All Stories, General Fiction

Crossing the Bridge with Thomas Tallis by Mick Bloor

The minister, at her desk between afternoon meetings, took up the next set of documents requiring her attention. Her usual practice, following that of all government ministers, was to read firstly the summary prepared by her civil servants. Only occasionally and in dire need, would she then read the full report. This did not signify any lack of diligence on her part. Indeed, the work of the Scottish Government would’ve shuddered to a halt if ministers had insisted on reading every document that crossed their desks from first page to last. But on this occasion, she read the summary and immediately then read the full report, re-reading some passages and asterisking two or three sentences. Uncharacteristically, she was then ten minutes late for her next meeting.

At the end of her day, she returned to her office to collect her things and picked up the report to take it home with her. She figured she needed to weigh it in her mind before taking any action. She turned from her desk to her window. It was a good view. She looked across Regent Road to Edinburgh’s famous Calton Hill; the westering sun was lighting up the columns of The Monument.

She remembered, once again, a day-trip from Fife as a child: she and her dad had climbed Calton Hill, partly for the view, but mainly because her dad, a policeman, had wanted to visit David Hume’s grave.

By the grave, her dad had explained to her that David Hume had been a great philosopher. She, a child of seven or eight, had asked what philosophers did. Her dad had thought for a moment, and answered that philosophers tried to find out the truth – they thought the truth was important. She must’ve realised that her dad was in a communicative mood. She asked if that was the same as being a policeman. The answer came: not quite. He told her that philosophers believed, first and foremost, in truth. So did scientists. But policemen believed first and foremost in justice.

He must’ve seen the puzzlement on her face. He explained that, he didn’t spend all his working day thinking about justice. He might instead be thinking that, for example, there was only forty minutes to go before the end of his shift, or he might be worrying about how Grandad Moffat was managing with his new hip. But there would be times when a policeman’s job was to make a decision about something and, at those times, the policeman had to choose the option that would serve justice.

That trip up Calton Hill had been a pivotal experience for her. As a government minister she believed in Good Government. Large parts of her days would be taken up with mundane matters: meeting constituents concerned about dog shit in the local park; wondering (as she had that morning) whether the half-bridge at the back of her upper jaw was going to need replacing; and so on. But there were also many times when she found herself weighing a political decision. Those were the times when she asked herself which option would serve good government.

And she hoped her dad would’ve been proud of her (though his hero, David Hume, hadn’t thought there was much chance of any after-death endorsements). Her dad had retired on ill-health grounds a few weeks before the 1984 miners’ strike. The son and grandson of Fife miners, he couldn’t bear to watch the news during his last illness. The whole family were silently grateful that he died before the miners were beaten back to work, the following year.

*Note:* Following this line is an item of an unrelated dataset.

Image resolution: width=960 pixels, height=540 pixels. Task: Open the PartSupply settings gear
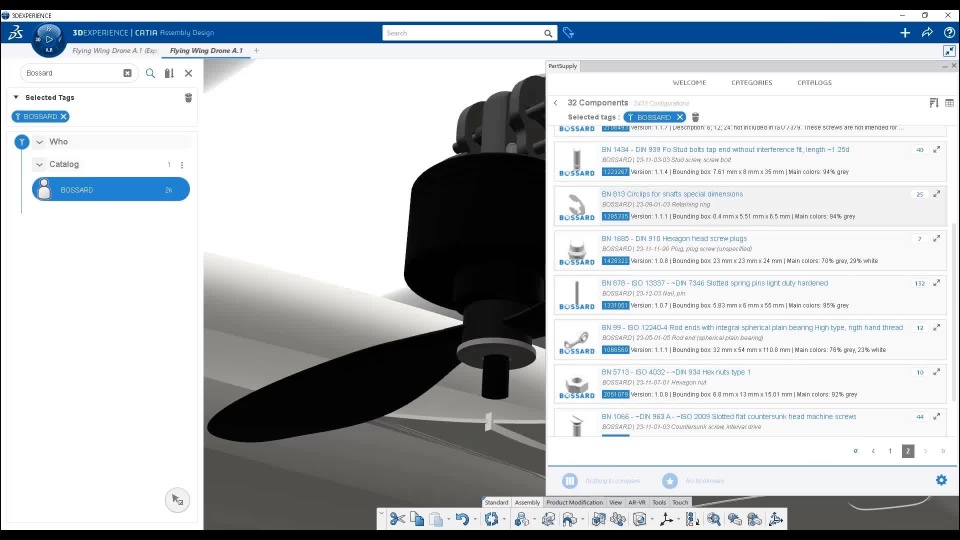click(x=941, y=480)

She headed down the stairs to the exit, feeling her teeth with her tongue. That morning, the dental hygienist had known that she, the minister, was left-handed. The hygienist had explained that the teeth on the right-side of her jaw were better cared for than those on the left-side. In the same way, scientists know things we don’t know – surprising things. And by the time we, the public, find out about those things, it’s often too late…

It was like that time, a lifetime ago, when a friend had taken her to see a volcano. After university, she’d spent a year volunteering in a country on the opposite side of the world. They’d climbed the slopes of a mountain dotted with pineapple plantations that were benefiting from the rich volcanic soil. Cresting the lip of the volcano, they saw below them a great blue lake. And in the lake, not in the middle, but over towards one side, was a small island – a volcanic cone. A wisp of smoke was issuing from the apex of the cone. The lake was calm as a porcelain plate; the thin smoke curled lazily upwards. Behind them, lower down the slopes, villagers were working in the pineapple fields. Her friend was a volcanologist. He said that the smoke was a sure sign that the volcano was active. The peacefulness of the scene was a dangerous illusion. Sooner or later, the villagers or their descendents would be in mortal danger, not just from quakes, ash and lava, but also from floods issuing from the lake. She gathered that the villagers kind-of-realised the danger, but they weren’t focussing on it. In truth, it was a task for good government.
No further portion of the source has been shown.